Accompanied by a conversation with Usha Iyer, Assistant Professor in Film and Media Studies at Stanford University.

"The sumptuous, vibrant photographs in Jamil Hellu’s Odyssey inhabit multiple realms at once, capturing moments fixed in time but hardly fixed in their meaning. At first glance, these candy-toned compositions seem abstract: swaths of brightly colored fabric, foam, paper, and in one case, reflective mylar, enrobe a figure, only identifiable as such through the occasional glimpse of feet, legs, a hand or a forearm. Exuberantly, extravagantly concealed, the subject (also the artist) poses against a seamless solid-colored backdrop that Hellu describes as “an ephemeral space…neither here nor there.” But “pose” is not quite the right word for the physical actions captured by Hellu’s camera. Crouching, bending, sometimes almost levitating, Hellu shoots alone in the studio, using a timer, flash, and long exposure to achieve the motion blur and diaphanous afterimages that fringe some of the figures. The edges of others appear crisper, as if completely still, but they are flexed, animated with the potential energy of body and material in shared movement.

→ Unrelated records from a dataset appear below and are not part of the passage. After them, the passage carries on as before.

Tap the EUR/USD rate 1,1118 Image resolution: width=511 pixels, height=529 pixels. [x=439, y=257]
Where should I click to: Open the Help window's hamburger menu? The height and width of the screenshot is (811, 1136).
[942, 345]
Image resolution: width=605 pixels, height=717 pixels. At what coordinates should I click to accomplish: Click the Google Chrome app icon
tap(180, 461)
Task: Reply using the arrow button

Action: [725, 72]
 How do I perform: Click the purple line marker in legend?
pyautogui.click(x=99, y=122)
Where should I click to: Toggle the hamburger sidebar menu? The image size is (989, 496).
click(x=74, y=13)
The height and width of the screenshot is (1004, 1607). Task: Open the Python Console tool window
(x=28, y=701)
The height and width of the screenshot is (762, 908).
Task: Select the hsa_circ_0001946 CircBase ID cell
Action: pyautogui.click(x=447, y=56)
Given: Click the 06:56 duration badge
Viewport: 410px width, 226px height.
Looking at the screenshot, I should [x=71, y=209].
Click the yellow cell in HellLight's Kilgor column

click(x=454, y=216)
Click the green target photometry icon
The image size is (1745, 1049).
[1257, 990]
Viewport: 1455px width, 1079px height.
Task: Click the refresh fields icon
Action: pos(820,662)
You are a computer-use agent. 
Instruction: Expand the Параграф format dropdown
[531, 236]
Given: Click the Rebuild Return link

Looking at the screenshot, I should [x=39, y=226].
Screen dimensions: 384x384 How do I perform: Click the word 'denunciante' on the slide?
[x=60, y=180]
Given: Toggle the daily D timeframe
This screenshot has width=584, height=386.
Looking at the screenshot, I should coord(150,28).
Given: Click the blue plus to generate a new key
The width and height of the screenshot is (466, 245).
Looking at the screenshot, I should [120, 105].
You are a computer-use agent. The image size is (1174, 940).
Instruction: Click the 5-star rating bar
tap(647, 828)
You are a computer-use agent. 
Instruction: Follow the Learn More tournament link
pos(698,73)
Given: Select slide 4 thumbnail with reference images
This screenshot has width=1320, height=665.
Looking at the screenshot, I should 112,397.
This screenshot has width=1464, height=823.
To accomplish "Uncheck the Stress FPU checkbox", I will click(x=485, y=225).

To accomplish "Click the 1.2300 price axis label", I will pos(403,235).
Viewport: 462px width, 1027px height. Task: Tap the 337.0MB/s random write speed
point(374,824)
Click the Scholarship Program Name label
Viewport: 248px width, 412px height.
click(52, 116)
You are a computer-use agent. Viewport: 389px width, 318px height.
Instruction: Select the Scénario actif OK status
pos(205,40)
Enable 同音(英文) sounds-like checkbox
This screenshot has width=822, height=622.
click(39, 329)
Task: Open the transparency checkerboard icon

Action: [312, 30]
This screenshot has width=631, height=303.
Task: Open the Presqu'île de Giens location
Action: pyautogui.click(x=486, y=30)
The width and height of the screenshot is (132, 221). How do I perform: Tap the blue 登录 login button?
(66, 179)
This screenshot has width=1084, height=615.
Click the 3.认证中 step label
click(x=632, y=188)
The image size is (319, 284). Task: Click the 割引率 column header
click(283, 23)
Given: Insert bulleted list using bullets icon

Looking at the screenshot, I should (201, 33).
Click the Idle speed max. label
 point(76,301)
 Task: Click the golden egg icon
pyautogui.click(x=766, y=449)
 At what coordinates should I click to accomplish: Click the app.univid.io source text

Highlighting the form in performative, Hellu flirts with the dimensionality of abstract sculpture while engaging an art historical lineage of the dynamic draped figure. By refusing an immediate conjunction between figuration and legible identity, Hellu’s Odyssey also contributes to emerging discourses of queer abstraction as a means for imagining new modalities of gender and embodiment beyond the binary, as theorized by David Getsy, Gordon Hall, Lex Morgan Lancaster, and others. Hellu cites the collaborative work of Claude Cahun and Marcel Moore, which he first encountered as an art student, as an influence informing his tendency to appear in his work. Using his own body and all its connotations - raced, gendered - is one way Hellu seeks to trigger conversations about photography’s simultaneous production of both normativity and otherness. In this sense, he joins a tradition of intimately participatory photographic self-portraiture that includes not only Cahun but artists such as Robert Mapplethorpe or Paul Mpagi Sepuya. In contrast to some of these photographers’ more naturalistic or monochrome color palettes, however, Hellu’s use of color recalls a tropical bird’s variegated plumage. He flaunts the saturated, luminous look of the works in Odyssey, like the bird, to attract attention. 
Hellu’s queer politics of representation hinge on present joy, imaginative play, and possible futures; the series title Odyssey celebrates identity’s evolution and constant state of flux, an arduous journey of defying oppression that ultimately brings one back to oneself. In a previous series, Hues, Hellu created portraits in collaboration with another queer person - a friend, a friend of a friend, community members - dressing up and posing for sweet, sometimes sexy, often droll tableaux. He summarized the discussions they had while working together in the photographs’ narrative titles, which range in length. Where the titles in Hues offered much to the viewer and the image, the untitled works in Odyssey are generous in a different way. By not calling them anything, Hellu dilates the space between seeing and naming, inviting a viewer to revel in their vivid abundance."